AI agents broke that model — and most organizations don't know it yet.
Here's the thing about agents: when a user builds one and connects it to their tools, the agent inherits their permissions. It acts with their badge, and it’s how agents get work done. But then the agent gets shared with teammates who have lower privilege levels. Or it gets published with a public URL. Or the person who built it leaves the company, their account gets disabled, and the agent keeps running, unmonitored, high-privileged, owned by no one.
Nobody made a bad decision. The system just evolved faster than anyone was watching.
From production environments: agents granted an average of 43 permissions but actively using 4. 38% carrying medium or high risk. Data moving through agents at 16 times the rate of human users. Over 800 risky agents per organization, most of them built by end users and never reviewed by security. They weren't designed to be threat vectors. They just became ones.
The April breach at Vercel/context.ai made this concrete in a way that's hard to look away from. An infostealer on a developer laptop in February led to compromised AWS access in March, stolen OAuth tokens, and a $2M ransom disclosure in April — with more than eight weeks between initial compromise and detection. One token. Two months of dwell time. The kind of exposure that looks obvious only in retrospect, and only because someone eventually found it.

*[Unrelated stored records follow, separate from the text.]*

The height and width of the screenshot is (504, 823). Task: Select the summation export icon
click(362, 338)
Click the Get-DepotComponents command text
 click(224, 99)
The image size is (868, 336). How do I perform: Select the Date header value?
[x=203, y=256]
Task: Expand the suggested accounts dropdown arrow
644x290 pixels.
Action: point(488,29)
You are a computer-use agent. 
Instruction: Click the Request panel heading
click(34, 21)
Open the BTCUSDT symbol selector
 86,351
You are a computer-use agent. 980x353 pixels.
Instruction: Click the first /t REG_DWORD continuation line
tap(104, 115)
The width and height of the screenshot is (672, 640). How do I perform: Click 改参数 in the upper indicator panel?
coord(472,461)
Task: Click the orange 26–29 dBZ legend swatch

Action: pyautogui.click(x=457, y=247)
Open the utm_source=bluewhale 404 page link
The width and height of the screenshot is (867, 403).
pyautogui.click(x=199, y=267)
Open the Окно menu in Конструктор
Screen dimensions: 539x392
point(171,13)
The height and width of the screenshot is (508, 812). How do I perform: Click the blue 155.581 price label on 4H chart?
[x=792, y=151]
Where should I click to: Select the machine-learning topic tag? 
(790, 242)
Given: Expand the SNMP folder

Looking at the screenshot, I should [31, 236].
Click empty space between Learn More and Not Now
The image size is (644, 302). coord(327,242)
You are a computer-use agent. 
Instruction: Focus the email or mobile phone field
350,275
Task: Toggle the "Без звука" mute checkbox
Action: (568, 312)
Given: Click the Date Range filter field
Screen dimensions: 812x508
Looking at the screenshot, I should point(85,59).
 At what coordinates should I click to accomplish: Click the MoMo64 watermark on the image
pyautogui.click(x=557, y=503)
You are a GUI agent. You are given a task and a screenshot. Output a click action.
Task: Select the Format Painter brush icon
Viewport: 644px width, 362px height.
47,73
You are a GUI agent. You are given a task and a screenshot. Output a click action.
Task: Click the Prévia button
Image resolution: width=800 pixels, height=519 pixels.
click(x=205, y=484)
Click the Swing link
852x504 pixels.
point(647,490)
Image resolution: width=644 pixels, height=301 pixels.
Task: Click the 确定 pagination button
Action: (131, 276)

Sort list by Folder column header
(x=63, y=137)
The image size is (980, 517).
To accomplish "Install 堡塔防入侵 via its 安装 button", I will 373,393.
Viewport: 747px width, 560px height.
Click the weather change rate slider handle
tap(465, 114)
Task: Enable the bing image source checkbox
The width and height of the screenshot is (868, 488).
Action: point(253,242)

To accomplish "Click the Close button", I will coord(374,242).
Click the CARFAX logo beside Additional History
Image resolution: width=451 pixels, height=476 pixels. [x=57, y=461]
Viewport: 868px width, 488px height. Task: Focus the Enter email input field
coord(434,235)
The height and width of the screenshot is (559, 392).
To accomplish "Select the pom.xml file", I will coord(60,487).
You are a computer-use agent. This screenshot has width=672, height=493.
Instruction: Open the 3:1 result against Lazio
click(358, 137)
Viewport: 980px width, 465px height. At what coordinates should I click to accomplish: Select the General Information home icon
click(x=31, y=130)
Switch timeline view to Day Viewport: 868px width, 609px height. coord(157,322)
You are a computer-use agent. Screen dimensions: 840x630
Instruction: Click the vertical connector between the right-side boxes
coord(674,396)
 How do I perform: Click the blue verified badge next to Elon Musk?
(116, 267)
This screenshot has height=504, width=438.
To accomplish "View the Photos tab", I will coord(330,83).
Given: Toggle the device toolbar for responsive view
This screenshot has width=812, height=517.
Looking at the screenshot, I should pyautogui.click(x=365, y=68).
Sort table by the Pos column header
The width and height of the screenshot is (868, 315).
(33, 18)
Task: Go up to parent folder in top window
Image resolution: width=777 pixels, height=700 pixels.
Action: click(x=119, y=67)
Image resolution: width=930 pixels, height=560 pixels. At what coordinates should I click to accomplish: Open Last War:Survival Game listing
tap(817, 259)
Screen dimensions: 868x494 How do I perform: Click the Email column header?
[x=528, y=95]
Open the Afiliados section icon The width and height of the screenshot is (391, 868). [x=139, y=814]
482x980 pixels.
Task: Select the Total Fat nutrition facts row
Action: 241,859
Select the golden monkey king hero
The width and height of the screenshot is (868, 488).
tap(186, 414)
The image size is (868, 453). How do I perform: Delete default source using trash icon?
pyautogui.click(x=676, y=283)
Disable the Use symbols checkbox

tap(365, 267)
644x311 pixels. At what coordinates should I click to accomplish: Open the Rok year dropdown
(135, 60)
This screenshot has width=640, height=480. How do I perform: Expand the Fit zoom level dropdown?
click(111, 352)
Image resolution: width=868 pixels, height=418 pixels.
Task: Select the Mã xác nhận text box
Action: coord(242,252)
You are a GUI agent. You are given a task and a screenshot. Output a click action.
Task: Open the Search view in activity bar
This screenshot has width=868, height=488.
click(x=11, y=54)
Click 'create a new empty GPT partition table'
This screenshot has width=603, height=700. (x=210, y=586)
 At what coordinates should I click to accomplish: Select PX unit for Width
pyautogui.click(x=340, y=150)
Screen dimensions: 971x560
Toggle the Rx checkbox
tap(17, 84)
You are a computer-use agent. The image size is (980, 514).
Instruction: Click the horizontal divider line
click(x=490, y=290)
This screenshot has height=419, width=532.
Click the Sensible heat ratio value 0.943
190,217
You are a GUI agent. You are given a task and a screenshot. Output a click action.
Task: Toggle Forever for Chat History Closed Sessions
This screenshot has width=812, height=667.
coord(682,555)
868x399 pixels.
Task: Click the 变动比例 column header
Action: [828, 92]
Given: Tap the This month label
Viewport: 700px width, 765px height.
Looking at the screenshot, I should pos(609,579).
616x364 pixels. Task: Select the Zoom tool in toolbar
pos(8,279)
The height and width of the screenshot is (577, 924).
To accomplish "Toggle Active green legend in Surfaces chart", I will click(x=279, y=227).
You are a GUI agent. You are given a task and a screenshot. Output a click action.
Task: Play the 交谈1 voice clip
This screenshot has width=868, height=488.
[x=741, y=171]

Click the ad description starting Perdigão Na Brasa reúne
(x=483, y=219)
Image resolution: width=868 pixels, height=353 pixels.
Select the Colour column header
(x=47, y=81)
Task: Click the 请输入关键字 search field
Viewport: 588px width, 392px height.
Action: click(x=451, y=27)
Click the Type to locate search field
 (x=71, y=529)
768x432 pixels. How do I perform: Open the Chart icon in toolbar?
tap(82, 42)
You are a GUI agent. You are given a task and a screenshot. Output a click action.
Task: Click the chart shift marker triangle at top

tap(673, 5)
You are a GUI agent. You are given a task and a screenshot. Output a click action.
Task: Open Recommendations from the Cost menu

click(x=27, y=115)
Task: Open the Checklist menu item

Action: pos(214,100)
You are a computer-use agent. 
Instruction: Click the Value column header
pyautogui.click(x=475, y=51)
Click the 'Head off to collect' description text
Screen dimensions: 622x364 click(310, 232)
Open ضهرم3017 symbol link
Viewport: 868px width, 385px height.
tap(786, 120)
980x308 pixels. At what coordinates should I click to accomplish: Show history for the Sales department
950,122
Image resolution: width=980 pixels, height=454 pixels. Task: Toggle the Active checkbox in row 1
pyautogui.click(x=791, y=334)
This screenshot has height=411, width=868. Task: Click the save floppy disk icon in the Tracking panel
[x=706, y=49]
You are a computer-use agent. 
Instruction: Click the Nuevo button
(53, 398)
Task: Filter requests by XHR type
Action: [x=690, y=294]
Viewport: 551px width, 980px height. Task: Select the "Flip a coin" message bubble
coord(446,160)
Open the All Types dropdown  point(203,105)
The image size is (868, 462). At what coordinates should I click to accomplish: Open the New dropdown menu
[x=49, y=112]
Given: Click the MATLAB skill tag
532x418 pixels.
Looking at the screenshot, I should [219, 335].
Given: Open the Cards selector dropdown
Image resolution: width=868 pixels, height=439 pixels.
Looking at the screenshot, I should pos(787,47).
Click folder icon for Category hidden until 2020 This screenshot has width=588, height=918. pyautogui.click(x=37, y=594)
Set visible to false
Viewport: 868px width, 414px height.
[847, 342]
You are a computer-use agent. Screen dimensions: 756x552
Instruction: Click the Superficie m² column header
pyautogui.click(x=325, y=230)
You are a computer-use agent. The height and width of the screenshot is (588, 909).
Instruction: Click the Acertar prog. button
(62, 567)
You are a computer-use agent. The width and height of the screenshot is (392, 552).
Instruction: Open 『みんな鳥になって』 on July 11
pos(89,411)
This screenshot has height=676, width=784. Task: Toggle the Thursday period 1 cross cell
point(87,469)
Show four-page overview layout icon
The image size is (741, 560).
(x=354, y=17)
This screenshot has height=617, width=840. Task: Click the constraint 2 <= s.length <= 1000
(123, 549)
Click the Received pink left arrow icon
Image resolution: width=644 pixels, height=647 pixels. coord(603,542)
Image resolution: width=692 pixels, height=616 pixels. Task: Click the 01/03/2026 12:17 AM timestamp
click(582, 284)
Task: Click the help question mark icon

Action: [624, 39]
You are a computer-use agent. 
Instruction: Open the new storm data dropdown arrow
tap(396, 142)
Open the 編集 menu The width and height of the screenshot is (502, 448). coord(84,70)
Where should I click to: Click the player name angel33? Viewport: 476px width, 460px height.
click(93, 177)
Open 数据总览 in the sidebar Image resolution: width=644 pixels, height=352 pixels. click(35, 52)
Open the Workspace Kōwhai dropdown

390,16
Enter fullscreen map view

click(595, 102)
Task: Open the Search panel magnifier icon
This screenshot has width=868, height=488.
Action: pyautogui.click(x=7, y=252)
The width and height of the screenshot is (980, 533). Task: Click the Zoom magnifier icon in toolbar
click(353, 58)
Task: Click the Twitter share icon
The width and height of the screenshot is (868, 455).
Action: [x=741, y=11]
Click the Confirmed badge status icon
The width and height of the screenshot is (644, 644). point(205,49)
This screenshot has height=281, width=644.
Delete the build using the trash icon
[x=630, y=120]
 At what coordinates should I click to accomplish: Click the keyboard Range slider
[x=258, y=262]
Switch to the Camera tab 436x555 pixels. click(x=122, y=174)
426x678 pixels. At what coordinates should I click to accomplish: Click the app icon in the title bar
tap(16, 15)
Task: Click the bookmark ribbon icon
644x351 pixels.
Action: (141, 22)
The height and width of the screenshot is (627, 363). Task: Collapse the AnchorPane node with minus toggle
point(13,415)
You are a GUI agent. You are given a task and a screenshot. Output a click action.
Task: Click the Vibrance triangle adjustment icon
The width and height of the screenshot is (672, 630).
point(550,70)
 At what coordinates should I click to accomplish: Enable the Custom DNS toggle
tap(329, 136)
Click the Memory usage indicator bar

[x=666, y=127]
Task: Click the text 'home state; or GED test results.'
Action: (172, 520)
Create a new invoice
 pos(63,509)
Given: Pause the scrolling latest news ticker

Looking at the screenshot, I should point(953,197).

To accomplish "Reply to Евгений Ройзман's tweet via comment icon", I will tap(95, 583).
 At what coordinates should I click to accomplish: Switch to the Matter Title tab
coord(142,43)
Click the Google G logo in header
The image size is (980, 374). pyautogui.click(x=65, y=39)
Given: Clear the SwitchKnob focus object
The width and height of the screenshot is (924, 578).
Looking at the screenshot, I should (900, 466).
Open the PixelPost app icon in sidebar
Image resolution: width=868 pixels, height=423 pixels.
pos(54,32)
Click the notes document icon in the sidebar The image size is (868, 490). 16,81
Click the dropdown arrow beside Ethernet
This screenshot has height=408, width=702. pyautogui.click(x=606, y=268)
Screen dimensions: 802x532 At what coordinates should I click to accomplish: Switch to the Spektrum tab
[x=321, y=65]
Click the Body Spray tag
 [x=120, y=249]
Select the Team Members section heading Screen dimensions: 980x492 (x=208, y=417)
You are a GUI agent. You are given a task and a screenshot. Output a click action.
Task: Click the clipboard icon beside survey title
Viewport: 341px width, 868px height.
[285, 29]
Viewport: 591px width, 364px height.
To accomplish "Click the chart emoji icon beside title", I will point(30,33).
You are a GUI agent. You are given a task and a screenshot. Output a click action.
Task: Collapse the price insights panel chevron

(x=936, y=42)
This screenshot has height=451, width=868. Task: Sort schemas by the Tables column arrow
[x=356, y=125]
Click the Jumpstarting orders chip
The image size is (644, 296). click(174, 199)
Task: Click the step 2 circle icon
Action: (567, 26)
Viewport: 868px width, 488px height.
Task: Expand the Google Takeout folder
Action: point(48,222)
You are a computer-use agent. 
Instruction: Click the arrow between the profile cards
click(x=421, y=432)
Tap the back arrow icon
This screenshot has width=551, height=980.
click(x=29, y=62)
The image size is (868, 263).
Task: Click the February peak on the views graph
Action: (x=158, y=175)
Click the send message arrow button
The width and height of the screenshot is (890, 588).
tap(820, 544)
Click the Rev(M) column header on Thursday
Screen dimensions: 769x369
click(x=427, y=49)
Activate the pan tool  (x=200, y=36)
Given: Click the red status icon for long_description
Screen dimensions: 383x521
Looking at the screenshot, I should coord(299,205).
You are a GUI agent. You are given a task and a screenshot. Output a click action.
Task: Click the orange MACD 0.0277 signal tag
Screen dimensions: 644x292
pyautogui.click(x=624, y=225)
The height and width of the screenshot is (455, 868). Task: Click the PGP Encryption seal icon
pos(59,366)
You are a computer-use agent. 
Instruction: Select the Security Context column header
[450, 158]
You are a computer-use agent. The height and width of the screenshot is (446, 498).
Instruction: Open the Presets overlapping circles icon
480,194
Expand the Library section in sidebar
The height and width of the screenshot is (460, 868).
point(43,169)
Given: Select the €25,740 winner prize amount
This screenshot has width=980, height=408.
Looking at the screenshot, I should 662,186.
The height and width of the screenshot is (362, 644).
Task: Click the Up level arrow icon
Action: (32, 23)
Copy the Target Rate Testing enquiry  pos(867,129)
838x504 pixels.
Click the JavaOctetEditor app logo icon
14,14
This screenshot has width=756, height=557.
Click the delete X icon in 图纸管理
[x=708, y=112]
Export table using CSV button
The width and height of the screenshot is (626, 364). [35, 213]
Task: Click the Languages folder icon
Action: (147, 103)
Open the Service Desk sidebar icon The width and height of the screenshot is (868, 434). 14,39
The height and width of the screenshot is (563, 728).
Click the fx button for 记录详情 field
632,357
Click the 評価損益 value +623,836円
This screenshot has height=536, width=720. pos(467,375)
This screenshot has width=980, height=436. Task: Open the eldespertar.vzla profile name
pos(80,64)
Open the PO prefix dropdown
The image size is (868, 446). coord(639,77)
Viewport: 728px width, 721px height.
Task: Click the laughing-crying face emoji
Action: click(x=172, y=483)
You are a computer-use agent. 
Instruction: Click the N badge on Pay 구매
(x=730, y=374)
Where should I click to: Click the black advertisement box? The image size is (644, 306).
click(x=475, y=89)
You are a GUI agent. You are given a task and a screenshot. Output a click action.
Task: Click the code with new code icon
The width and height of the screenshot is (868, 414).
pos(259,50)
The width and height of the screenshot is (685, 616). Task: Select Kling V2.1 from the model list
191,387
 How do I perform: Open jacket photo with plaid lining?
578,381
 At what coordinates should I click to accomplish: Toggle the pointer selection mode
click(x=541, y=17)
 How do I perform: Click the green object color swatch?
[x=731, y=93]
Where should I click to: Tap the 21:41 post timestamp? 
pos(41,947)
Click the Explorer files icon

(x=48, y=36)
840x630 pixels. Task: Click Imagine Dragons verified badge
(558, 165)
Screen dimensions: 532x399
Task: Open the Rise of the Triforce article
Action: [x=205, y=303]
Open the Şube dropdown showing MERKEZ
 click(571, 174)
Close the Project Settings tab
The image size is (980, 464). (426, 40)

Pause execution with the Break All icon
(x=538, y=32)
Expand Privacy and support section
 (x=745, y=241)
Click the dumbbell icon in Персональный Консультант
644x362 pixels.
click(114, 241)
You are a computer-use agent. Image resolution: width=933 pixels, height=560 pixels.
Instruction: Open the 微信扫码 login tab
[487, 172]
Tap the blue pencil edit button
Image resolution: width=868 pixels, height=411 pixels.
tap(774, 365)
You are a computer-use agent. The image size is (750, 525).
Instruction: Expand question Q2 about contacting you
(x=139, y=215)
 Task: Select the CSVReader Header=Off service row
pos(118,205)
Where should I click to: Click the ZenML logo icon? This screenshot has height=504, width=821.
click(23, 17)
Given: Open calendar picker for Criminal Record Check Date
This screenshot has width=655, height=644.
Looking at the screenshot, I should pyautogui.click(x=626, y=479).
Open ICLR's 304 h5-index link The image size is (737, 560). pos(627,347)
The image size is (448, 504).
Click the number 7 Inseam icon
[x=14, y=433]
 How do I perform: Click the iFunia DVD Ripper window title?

The problem isn't that agents are risky by nature. It's that the governance frameworks security relies on were built for deterministic systems — same inputs, same outputs, traceable behavior, fixed configurations you audit at deployment and trust until something breaks. Agents aren't deterministic. Their behavior shifts as access changes, as they get shared, as integrations get added. A deployment checklist captures a moment in time. The agent operates indefinitely after that moment.
The starting point is a real-time inventory — not a quarterly audit, but something that captures every agent the moment it appears, with ownership, access scope, and integration context. Most teams don't have this yet. The Vercel breach dragged on for eight weeks partly because nobody had a clear picture of what was running or what it could reach. It's the first of three disciplines that make up an effective AI agent security program: continuous discovery, end-to-end governance, and runtime enforcement.



From there, the work is a configuration review against a living map. Risky agent states tend to cluster around a handful of patterns: org-wide sharing with access to sensitive data, publicly accessible agents with embedded credentials, high-privilege agents still running after their owners have left. None of these are subtle — they're just hard to catch without continuous visibility into the full agent inventory.
Runtime enforcement tends to work best when it starts in observation mode. Watch what agents are doing, understand what normal traffic looks like, and flag exceptions before enforcing anything. Moving straight to block mode on day one usually produces friction without much signal. Starting with a narrow, well-defined policy — unauthorized access to a specific class of system, for example — gives you real data on what's actually happening before you expand scope.
The teams making the most progress on this aren't the ones that have it all figured out. They're the ones that answered the inventory question first and built from there.